| TEXT SEGMENT |
════════════════

The girl turns 8 years old this weekend.
When she took the witness stand Monday morning, telling a Summit County jury how an Akron man rubbed her private parts on numerous sleepovers since the age of 4, she admitted to prosecutors in a soft voice that she was nervous.
But later in the day, during a 2010 taped interview with social worker Colleen Shrout at the sexual abuse center of Akron Children's Hospital, the little girl in the pink blouse plainly described how she felt about the man's alleged actions.
"I think that's kind of disgusting, don't you?" she said to Shrout.
Defendant Earl Wayne Martin, a separated father of four who worked as a technician at a local blueprint company for 19 years, showed no emotions as he sat at the courtroom table calmly watching the 40-minute video.
Martin, 44, is standing trial on an 11-count indictment accusing him of rape and gross sexual imposition with six adolescent girls ages 3 to 11. He is being held at the county jail in lieu of $50,000 cash bond.

════════════════

| Entries contained in a dataset |
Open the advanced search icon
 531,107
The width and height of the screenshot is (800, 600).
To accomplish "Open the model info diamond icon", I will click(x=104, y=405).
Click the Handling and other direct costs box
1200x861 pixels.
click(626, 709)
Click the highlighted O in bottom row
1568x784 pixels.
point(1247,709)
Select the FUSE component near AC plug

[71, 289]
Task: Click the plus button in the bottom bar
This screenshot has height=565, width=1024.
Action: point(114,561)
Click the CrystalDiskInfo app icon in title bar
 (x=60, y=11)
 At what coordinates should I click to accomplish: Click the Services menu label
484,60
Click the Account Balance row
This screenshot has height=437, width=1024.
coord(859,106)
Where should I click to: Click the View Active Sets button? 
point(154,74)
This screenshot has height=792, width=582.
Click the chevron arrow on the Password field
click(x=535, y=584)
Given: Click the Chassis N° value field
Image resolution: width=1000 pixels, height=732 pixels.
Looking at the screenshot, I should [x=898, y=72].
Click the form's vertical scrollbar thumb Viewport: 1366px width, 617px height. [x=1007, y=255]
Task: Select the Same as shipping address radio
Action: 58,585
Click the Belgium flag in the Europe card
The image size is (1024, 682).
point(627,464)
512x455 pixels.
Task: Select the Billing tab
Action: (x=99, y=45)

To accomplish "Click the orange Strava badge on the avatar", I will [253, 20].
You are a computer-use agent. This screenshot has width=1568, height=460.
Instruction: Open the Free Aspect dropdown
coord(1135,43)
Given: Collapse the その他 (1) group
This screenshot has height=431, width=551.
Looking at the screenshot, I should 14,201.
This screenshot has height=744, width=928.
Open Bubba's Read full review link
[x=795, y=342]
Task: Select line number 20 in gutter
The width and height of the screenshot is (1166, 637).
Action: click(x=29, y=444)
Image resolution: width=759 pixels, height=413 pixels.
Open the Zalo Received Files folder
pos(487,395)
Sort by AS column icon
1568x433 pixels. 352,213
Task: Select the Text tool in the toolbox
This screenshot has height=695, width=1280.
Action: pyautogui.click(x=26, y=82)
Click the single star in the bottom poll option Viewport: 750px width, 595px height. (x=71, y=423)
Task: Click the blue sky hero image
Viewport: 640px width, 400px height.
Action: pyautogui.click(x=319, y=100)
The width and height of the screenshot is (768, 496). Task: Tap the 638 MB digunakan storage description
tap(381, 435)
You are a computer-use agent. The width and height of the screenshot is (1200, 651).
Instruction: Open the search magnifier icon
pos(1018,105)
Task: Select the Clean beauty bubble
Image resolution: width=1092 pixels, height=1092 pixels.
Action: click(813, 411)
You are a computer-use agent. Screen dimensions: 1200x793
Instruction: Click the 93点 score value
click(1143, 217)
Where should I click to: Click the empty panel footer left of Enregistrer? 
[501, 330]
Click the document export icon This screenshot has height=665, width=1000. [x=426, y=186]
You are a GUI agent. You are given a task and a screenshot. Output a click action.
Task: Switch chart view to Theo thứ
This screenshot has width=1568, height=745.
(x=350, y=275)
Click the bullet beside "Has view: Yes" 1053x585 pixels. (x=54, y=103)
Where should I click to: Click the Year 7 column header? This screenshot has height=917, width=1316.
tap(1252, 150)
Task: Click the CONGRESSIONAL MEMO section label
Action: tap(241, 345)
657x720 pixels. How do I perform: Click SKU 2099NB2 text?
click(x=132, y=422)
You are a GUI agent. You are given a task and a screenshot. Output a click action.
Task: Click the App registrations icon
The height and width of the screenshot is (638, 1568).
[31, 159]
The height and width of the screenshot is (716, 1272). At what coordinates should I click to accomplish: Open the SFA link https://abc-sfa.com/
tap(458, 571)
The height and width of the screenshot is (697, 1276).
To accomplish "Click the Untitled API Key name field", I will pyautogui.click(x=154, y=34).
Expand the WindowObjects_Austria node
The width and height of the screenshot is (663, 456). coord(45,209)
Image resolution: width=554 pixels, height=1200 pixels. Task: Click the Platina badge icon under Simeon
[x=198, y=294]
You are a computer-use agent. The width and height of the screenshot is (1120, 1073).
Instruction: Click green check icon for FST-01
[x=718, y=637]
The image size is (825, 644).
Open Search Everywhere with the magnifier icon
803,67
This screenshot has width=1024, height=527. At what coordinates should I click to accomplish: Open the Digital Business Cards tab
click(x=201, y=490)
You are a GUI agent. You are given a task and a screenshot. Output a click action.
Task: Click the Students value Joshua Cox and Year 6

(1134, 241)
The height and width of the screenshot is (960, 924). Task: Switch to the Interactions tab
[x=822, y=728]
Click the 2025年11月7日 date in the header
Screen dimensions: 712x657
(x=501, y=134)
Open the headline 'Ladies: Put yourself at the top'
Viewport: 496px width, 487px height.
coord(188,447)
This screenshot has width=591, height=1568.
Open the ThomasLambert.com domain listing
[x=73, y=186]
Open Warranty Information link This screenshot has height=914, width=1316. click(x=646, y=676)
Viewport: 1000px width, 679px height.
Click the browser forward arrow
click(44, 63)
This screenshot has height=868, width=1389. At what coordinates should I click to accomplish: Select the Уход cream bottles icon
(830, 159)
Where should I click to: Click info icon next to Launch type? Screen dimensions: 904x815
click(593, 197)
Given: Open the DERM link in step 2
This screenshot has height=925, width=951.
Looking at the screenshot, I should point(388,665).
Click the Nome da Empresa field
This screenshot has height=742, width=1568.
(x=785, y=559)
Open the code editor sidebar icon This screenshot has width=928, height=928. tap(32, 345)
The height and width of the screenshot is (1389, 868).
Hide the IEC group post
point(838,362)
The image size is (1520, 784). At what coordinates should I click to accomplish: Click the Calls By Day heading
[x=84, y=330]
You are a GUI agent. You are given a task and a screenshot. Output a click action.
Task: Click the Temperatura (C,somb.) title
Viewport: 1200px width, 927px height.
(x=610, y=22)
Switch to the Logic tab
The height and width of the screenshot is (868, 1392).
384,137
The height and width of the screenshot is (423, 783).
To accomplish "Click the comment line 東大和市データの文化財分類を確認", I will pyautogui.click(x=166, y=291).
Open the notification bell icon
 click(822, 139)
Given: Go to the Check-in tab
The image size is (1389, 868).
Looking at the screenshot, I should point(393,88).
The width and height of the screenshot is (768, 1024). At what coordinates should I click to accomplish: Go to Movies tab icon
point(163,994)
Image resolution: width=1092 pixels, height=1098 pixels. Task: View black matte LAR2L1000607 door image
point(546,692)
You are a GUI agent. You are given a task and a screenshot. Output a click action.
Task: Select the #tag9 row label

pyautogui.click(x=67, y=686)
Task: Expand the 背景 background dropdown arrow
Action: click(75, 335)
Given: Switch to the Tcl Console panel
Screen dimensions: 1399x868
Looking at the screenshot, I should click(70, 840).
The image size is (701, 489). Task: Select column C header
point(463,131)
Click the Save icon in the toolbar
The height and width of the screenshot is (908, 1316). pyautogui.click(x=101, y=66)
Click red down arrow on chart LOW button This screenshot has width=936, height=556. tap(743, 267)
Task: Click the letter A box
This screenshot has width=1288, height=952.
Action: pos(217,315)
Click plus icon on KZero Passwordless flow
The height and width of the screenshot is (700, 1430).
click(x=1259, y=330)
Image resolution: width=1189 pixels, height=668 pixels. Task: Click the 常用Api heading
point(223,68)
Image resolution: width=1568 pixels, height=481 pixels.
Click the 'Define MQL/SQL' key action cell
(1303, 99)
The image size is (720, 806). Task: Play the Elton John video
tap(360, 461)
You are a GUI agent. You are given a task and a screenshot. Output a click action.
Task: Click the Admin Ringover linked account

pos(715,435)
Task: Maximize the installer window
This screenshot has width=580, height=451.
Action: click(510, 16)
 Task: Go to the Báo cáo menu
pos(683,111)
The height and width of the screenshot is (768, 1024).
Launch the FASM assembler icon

════════════════

| EXERCISE 1 |
Answer these questions from the trial report:
(a) For how many years did the defendant work as a technician at a local blueprint company?
(b) How long was the taped interview shown in court?
(c) What bond is the defendant being held in lieu of at the county jail?
| EXERCISE 2 |
Change "courtroom table" to "defense table" in the passage of the trial report from "The girl turns" up to and including "the 40-minute video.", and give the passage.

| FINAL ANSWER 1 |
(a) 19 years
(b) 40 minutes
(c) $50,000 cash bond

| FINAL ANSWER 2 |
The girl turns 8 years old this weekend.
When she took the witness stand Monday morning, telling a Summit County jury how an Akron man rubbed her private parts on numerous sleepovers since the age of 4, she admitted to prosecutors in a soft voice that she was nervous.
But later in the day, during a 2010 taped interview with social worker Colleen Shrout at the sexual abuse center of Akron Children's Hospital, the little girl in the pink blouse plainly described how she felt about the man's alleged actions.
"I think that's kind of disgusting, don't you?" she said to Shrout.
Defendant Earl Wayne Martin, a separated father of four who worked as a technician at a local blueprint company for 19 years, showed no emotions as he sat at the defense table calmly watching the 40-minute video.